Immaculate Conception in Nature

“The Birds and the Bees”. We all know it as a euphemism for baby-making between members of the opposite sex. But, did you know that both female birds and bees are capable of reproducing without a baby-daddy altogether? A phenomenon known as parthenogenesis gives “single mum” a new meaning.

 

What in the world is parthenogenesis? 

Derived from the greek words parthenos and genesis, meaning “virgin” and “creation”, parthenogenesis is the naturally-occurring phenomenon by which a female is able to produce offspring independently of a male counterpart. More technically, it refers to the development of an embryo from an unfertilised egg.

While parthenogenesis, a.k.a. “virgin birth”, might seem miraculous, it’s actually common as dirt in nature. Indeed, some 2000 species are capable of doing it, including snakes, ants, turkeys, chickens, amphibians, Komodo dragons, and sharks.

That’s right, even your Christmas lunch can do it.

The Komodo Dragon by Adhi Rachdian via Flickr 

Go on then, how is this possible?

Eggs and sperm are produced by a special process called meiosis, which makes them genetically unique from their parents. In general, these reproductive cells are “haploid”. In other words, they each carry only half the genetic material of an adult and form a full set during fertilisation.

In parthenogenesis, however, a haploid egg can either double its own genetic material, or fuse with another egg to form an embryo with a complete suite of genetic information.

 

But wait, there’s more…

There are multiple mechanisms of virgin birth which have evolved independently across different organisms. In some animals, like bees, adults can exist as haploids. In other animals, such as crayfish, embryos don’t have to come from eggs, and can just be identical genetic clones of their mother.

 

Why does parthenogenesis exist in nature?

While some species only reproduce by parthenogenesis, other nifty organisms are capable of switching between regular sexual reproduction and parthenogenesis. In aphids and crustaceans, this switch is triggered by a change in season and favourable growth conditions. Komodo dragons and snakes change tack when male suitors are lacking.

 

Is this possible in mammals?  
The egg-laying animals that can partake in solo conception don’t have to worry about genomic imprinting, chemical modifications to genes which cause them to act differently depending on which parent they’ve come from. Without a copy from mum and a copy from dad, mammalian development is out of kilter and doesn’t happen normally.

However, on 11 October 2018, researchers from the Chinese Academy of Sciences chemically induced parthenogenesis in mouse eggs. Haploid stem cells were then collected from the activated, dividing eggs. By deleting problematic imprinted genes, the scientists were able to fuse two haploid stem cells from two different female mice to bring to life 29 live pups. Astoundingly, these pups went onto mate with male mice and have pups of their own.
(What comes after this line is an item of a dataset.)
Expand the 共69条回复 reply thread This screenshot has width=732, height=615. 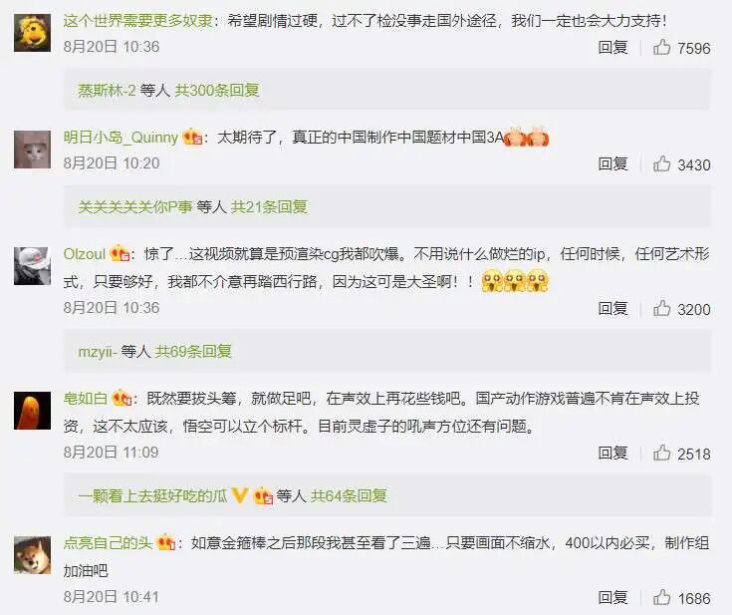pos(193,351)
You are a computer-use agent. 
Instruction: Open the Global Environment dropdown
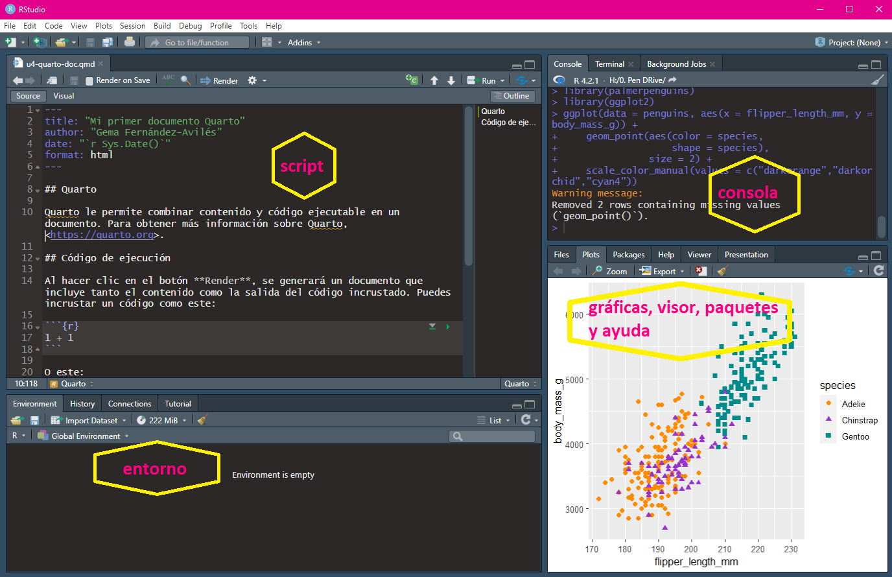pos(86,436)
This female mouse was born of two mums, and is pictured here with pups of her own. Photo by Leyun Wang via Nature.

Can same-sex couples have biological kids then?

Only if they are female and also mice! While this research has helped us to understand how imprinted genes affect embryo development, this nascent technology is still far from use in humans, and raises valid safety and ethical concerns.

The 29 pups that were healthy came from an original pool of 210 embryos – that’s a 14% success rate. Pups from two mums can genetically only be female. Meanwhile, pups from two dads died within 48 hrs of birth because of more complicated imprinting issues. There are additional concerns about the long-term effects of deleting imprinted genes on the health of these engineered mice.

While artificial parthenogenesis has provided invaluable insight into developmental biology, we should keep in mind that it is a natural phenomenon that has been perfected through evolution over millennia and not be too hasty in recreating it.